At DataMites in Norway, AI training sessions are helmed by Ashok Veda, an esteemed Data Science mentor and AI luminary. He is complemented by mentors boasting real-world expertise from esteemed institutions and industry giants.
Flexi-Pass offers participants in Norway flexible learning avenues for AI training, granting them the freedom to customize their schedules and access resources and mentorship tailored to their learning tempo and commitments.
Upon the successful culmination of AI training at DataMites in Norway, participants are conferred with IABAC Certification, esteemed within the EU framework, attesting to their competence and proficiency in AI.
Participants engaging in AI training in Norway are required to furnish a valid photo ID, such as a national ID card or driver's license, to procure participation certificates and schedule certification examinations.
DataMites in Norway ensures seamless progression for participants notwithstanding sporadic absences by providing access to recorded sessions or mentor guidance to facilitate catch-up.
Certainly, prospective participants in Norway are welcome to attend trial classes for AI courses, allowing them to gauge the program's suitability firsthand before committing.

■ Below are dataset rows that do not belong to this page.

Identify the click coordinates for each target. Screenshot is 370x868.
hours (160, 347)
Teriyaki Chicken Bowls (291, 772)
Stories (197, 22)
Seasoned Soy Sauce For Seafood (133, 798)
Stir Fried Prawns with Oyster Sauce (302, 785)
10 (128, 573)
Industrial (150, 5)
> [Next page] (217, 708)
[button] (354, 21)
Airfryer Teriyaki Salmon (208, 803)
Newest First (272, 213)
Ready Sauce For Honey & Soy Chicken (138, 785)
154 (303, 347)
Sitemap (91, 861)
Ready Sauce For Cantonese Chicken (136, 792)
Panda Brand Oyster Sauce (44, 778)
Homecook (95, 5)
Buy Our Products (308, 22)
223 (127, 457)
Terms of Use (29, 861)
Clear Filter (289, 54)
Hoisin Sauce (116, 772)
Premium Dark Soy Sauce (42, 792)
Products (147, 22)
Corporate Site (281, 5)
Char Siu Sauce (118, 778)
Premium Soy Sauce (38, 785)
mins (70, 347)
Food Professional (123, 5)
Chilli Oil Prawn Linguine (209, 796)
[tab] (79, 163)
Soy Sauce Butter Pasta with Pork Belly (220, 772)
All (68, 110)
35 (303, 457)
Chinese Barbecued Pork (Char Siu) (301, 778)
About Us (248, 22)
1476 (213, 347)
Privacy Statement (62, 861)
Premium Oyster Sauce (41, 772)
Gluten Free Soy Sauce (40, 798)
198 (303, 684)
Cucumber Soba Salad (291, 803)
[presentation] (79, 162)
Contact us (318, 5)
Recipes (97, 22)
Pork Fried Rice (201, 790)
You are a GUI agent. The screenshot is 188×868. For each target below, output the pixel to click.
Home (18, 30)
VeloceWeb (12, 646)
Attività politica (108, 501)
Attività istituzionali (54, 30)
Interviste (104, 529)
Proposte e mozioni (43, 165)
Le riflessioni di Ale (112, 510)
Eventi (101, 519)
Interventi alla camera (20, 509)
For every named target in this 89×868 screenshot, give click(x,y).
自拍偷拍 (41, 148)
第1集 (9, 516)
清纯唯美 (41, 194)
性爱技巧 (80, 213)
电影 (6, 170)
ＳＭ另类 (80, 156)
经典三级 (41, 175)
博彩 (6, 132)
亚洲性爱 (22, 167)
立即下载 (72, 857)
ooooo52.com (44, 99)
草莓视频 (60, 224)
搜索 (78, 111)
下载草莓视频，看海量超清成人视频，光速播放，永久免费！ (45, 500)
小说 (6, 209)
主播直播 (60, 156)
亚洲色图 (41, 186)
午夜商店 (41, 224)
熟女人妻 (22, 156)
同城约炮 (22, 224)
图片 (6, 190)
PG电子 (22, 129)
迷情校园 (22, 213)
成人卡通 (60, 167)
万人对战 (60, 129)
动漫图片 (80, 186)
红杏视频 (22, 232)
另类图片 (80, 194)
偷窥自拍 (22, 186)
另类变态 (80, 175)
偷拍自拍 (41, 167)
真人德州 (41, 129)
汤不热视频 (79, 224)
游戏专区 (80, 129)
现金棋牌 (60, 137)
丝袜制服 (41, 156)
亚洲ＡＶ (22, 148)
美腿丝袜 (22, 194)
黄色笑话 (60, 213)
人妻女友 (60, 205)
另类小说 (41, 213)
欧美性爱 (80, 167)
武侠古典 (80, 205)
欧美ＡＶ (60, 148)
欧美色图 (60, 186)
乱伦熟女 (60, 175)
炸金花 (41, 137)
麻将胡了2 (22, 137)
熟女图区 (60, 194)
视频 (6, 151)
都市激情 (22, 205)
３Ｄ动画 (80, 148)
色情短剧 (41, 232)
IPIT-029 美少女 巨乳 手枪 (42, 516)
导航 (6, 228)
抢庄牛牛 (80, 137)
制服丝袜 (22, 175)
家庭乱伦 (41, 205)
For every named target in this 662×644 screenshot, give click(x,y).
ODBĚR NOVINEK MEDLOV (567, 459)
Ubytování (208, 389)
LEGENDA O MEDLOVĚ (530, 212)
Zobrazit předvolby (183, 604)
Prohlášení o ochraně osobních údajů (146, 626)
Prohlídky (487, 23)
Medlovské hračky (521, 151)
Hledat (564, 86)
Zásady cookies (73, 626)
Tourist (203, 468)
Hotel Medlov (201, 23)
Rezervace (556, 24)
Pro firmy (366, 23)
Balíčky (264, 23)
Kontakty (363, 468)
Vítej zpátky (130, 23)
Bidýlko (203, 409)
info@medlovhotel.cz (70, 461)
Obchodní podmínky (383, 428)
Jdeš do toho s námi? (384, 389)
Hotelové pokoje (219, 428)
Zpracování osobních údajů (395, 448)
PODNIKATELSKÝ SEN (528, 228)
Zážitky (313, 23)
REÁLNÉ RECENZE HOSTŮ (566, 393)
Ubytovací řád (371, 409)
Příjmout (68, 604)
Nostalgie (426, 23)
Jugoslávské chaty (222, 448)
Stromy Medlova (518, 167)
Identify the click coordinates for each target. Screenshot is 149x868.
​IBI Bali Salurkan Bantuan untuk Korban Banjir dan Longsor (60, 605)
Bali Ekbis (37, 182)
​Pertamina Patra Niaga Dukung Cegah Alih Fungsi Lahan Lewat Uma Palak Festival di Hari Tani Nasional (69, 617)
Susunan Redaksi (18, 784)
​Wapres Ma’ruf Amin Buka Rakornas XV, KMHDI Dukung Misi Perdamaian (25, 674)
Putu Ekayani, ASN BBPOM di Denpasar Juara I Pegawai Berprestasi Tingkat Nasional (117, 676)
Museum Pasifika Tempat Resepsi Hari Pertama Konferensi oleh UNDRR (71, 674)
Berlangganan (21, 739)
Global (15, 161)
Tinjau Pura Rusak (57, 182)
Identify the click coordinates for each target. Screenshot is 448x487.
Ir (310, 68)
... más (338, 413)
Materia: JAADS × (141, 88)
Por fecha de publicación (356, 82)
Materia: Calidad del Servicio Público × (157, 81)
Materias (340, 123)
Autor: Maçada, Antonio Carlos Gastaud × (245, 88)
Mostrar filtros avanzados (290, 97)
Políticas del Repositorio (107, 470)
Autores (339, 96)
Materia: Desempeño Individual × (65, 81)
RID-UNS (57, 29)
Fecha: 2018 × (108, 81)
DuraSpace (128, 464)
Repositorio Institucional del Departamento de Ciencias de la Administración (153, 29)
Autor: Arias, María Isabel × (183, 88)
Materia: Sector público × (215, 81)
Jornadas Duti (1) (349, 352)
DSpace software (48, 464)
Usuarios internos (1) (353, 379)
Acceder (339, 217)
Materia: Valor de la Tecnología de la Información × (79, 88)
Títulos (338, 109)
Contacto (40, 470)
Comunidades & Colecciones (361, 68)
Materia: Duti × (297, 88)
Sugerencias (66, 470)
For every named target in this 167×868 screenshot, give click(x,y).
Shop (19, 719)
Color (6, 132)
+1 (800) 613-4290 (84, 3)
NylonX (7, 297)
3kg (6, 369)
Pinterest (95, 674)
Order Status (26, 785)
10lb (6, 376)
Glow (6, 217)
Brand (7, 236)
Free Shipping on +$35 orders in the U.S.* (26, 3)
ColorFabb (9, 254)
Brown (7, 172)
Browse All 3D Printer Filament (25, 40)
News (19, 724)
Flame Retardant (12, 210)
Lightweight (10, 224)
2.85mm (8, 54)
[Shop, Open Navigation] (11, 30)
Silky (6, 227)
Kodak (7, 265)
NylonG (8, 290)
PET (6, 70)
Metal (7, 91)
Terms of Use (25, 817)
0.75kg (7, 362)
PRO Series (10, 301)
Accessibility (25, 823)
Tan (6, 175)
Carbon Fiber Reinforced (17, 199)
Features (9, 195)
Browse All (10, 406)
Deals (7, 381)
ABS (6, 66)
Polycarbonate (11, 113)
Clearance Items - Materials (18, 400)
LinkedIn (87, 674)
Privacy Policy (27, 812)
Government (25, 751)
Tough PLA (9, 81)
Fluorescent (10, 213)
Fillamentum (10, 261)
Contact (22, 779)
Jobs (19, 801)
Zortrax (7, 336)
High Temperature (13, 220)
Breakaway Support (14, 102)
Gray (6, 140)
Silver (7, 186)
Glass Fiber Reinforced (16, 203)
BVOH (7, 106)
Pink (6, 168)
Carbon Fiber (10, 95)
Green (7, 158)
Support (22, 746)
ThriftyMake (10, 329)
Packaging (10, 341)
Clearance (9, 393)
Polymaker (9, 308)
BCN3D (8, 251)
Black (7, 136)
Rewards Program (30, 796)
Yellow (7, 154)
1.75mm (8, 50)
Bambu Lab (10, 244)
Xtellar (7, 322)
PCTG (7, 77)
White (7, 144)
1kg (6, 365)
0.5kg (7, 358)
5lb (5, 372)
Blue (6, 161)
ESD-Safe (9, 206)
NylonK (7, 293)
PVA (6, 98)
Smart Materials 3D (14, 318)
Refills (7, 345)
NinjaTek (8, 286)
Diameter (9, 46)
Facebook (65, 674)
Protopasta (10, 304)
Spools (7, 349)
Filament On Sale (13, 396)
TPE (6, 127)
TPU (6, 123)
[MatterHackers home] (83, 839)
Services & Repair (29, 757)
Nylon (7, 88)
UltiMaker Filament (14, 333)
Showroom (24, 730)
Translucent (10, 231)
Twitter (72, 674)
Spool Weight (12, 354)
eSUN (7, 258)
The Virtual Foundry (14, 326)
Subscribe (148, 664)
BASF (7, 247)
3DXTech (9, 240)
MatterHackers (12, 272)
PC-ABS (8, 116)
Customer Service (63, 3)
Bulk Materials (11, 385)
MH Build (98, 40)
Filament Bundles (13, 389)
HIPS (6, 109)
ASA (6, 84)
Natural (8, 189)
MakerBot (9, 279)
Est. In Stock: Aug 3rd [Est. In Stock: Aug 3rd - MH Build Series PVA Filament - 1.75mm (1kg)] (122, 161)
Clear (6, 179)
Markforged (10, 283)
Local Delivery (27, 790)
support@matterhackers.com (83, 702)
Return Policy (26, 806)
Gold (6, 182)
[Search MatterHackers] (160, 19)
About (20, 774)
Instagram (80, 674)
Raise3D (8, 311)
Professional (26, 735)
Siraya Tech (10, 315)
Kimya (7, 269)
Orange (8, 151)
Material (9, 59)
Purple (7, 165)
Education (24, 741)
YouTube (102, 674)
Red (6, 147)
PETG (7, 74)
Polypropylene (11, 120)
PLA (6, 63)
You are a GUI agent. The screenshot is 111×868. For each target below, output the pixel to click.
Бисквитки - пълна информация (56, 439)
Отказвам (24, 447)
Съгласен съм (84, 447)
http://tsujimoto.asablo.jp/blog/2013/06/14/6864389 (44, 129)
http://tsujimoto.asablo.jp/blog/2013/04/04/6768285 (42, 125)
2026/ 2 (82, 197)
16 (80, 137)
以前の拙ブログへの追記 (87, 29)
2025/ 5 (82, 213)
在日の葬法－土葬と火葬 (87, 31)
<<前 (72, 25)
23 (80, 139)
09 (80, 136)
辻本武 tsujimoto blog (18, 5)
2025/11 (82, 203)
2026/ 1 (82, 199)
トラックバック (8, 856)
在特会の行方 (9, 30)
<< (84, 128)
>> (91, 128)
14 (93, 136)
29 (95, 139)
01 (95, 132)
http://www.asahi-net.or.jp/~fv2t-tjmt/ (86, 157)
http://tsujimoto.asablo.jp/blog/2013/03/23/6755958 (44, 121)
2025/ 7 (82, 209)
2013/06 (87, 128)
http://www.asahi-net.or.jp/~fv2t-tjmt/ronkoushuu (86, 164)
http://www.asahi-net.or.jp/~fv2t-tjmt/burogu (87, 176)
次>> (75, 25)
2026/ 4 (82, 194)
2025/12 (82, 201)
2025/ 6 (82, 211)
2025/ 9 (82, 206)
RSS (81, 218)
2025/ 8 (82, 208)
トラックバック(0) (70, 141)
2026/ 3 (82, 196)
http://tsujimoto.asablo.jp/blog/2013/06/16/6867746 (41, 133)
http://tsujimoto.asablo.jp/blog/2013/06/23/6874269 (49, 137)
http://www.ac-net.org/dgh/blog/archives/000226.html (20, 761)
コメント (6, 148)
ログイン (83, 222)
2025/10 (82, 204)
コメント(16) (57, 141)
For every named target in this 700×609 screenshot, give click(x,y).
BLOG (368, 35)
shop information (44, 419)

Indeed, DataMites in Norway extends AI Courses bundled with internships across select industries, furnishing practical experience to enrich participants' career prospects in AI roles.
DataMites' Placement Assistance Team orchestrates career mentoring sessions in Norway, proffering insights into diverse career trajectories in Data Science and AI, alongside strategies for surmounting challenges.
The AI Foundation Course delves into fundamental AI principles, applications, and real-world illustrations, catering to individuals with diverse technical backgrounds harbouring an interest in machine learning, deep learning, and neural networks.
The DataMites Placement Assistance Team(PAT) facilitates the aspirants in taking all the necessary steps in starting their career in Data Science. Some of the services provided by PAT are: -
The DataMites Placement Assistance Team(PAT) conducts sessions on career mentoring for the aspirants with a view of helping them realize the purpose they have to serve when they step into the corporate world. The students are guided by industry experts about the various possibilities in the Data Science career, this will help the aspirants to draw a clear picture of the career options available. Also, they will be made knowledgeable about the various obstacles they are likely to face as a fresher in the field, and how they can tackle.
No, PAT does not promise a job, but it helps the aspirants to build the required potential needed in landing a career. The aspirants can capitalize on the acquired skills, in the long run, to a successful career in Data Science.